As part of California’s mandate, visitors to hospitals are required to provide proof of vaccination or a negative COVID-19 test in order to enter a hospital. The person who shared the same email Berenson shared said, “CHOC administration has decided to change the name of our visitors to “care partners” and has exempted them from showing proof of vaccination or a negative test. So while forcing young healthy employees to take a vaccine under EUA (emergency use authorization) they are going to allow visitors into the facility that could potentially infect staff and patients.”

This issue is not unique to the state of California, as over a thousand health systems across the U.S. have mandated COVID shots for employees.

Berenson also revealed in the same Twitter thread that he had received word from an employee at a small system in Maryland with a high vaccination rate that they are still anticipating chaos when the mandate comes into effect. Due to demographic factors, such as an aging “baby-boomer” generation, there is increasing worry about a nursing shortage in the U.S., and so the potential loss of employees as a result of vaccine mandates could prove costly.
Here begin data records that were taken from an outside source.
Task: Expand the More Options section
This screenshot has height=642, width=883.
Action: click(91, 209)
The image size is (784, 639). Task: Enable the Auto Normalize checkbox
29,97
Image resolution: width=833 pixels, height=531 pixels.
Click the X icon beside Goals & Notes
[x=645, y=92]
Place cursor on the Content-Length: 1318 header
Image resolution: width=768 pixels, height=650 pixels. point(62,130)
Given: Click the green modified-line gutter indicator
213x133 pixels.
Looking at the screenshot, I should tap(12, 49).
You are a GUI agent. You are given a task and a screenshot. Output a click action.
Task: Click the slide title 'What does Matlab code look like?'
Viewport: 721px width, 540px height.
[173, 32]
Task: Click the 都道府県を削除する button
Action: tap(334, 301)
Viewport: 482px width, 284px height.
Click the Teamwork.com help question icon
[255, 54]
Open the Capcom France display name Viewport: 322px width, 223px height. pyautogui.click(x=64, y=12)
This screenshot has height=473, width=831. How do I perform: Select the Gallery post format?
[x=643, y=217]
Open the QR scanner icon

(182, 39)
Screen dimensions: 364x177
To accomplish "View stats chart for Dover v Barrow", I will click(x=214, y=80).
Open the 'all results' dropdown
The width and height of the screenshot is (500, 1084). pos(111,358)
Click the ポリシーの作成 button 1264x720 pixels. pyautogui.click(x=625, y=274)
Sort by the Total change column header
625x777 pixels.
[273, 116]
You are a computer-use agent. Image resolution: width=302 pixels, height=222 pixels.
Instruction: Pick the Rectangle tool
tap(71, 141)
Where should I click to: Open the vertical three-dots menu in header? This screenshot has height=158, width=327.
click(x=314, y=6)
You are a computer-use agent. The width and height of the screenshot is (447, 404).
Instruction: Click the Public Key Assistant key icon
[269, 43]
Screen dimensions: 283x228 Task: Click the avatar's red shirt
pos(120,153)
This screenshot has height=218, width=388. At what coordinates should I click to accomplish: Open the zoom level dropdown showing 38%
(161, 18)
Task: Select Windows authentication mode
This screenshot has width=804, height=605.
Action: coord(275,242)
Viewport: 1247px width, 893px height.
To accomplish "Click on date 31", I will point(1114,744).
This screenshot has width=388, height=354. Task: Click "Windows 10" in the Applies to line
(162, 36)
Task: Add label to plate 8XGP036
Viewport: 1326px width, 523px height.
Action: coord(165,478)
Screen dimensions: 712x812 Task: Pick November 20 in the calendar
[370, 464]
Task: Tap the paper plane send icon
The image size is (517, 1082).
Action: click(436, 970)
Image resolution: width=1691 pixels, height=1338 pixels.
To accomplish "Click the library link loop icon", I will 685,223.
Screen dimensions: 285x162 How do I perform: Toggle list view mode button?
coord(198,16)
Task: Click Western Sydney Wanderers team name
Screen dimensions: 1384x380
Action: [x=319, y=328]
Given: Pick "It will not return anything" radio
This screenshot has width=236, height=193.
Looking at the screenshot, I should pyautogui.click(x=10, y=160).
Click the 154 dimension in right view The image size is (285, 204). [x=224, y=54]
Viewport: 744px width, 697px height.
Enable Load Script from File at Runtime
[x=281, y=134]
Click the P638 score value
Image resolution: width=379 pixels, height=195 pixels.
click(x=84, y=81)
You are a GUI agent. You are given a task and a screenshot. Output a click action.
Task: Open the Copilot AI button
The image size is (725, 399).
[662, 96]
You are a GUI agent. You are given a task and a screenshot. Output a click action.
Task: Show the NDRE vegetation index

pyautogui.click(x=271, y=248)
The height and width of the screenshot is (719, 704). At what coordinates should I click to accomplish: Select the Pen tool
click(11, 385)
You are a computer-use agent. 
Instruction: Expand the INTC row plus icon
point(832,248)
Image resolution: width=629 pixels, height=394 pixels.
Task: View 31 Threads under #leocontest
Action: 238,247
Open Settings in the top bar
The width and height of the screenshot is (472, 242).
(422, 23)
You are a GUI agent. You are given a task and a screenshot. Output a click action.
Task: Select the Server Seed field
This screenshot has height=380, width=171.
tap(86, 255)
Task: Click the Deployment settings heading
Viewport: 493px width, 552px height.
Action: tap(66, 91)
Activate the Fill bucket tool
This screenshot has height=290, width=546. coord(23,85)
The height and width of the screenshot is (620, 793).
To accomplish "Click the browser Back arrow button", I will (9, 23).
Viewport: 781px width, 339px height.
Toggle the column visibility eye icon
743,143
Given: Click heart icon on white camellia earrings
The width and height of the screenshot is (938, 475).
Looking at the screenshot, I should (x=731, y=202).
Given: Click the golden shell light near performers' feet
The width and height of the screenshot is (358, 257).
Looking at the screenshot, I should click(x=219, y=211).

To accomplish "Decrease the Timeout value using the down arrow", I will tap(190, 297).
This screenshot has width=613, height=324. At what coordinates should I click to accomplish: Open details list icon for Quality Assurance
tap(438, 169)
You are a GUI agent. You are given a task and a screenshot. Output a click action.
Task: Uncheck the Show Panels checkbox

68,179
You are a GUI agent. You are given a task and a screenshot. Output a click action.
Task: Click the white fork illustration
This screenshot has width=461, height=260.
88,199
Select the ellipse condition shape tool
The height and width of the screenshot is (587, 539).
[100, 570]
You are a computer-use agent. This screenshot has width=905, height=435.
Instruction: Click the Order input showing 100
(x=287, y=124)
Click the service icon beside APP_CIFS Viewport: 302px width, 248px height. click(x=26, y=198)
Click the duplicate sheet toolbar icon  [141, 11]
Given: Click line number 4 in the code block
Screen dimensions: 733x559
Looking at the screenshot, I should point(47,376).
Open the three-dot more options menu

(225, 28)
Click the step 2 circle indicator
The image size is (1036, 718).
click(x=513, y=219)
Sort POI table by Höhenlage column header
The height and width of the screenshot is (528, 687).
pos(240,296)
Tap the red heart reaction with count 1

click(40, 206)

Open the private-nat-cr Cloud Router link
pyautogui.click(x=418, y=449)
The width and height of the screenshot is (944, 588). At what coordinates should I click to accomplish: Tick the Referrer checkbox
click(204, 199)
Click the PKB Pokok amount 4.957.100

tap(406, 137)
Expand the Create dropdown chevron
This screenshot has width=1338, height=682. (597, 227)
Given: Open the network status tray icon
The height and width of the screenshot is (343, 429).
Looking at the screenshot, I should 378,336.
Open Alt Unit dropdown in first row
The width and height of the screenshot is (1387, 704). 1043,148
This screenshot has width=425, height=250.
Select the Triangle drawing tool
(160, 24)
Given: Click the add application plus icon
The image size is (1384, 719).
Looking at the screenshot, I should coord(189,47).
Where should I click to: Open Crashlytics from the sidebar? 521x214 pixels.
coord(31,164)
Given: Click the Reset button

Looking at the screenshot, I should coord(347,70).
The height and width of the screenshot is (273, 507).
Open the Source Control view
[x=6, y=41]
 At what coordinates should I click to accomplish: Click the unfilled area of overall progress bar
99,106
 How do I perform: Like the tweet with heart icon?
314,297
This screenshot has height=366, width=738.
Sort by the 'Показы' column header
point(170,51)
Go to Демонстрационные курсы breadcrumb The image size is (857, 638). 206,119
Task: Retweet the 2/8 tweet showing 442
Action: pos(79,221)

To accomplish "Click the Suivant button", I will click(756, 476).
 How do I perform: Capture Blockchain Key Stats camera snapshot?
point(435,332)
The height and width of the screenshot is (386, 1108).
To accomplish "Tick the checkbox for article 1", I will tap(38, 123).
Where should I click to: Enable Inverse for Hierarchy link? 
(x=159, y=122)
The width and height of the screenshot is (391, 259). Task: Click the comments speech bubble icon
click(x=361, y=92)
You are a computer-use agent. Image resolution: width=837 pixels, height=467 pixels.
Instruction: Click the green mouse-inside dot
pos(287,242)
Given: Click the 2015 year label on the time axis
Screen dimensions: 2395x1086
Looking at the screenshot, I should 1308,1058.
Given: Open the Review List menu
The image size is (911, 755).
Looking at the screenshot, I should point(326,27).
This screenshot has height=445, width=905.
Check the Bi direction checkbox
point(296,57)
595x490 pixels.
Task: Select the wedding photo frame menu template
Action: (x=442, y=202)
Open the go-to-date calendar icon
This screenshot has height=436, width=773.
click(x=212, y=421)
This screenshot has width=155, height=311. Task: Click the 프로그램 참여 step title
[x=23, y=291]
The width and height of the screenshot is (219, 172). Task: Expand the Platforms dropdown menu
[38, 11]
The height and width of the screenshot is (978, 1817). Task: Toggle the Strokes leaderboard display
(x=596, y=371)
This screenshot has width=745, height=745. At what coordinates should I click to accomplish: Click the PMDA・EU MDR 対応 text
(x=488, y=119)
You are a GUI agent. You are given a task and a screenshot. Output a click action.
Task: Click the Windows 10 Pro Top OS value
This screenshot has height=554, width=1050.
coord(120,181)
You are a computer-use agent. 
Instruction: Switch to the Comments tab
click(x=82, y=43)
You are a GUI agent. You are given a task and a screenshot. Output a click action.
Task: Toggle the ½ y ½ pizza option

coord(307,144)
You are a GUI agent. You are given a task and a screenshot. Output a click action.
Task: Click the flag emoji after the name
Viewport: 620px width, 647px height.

Alan Levine, CEO of Ballad Health in Tennessee, has said that even though he supports mandating the experimental shots, the resistance on behalf of a number of employees would lead to greater staffing shortages.

“If today I said, ‘everybody’s required to take the vaccine or you’re terminated,’ then I have a problem being able to take care of people who show up to our ER with strokes, or chest pains, or medical admissions or surgical admissions,” Levine said.

The largest healthcare union in the United States, the 1199 United Healthcare Workers union in New York, has already mounted protests outside private hospitals that imposed vaccination mandates on their staffs. The union has publicly adopted a stance that its members should get vaccinated, but not be forced.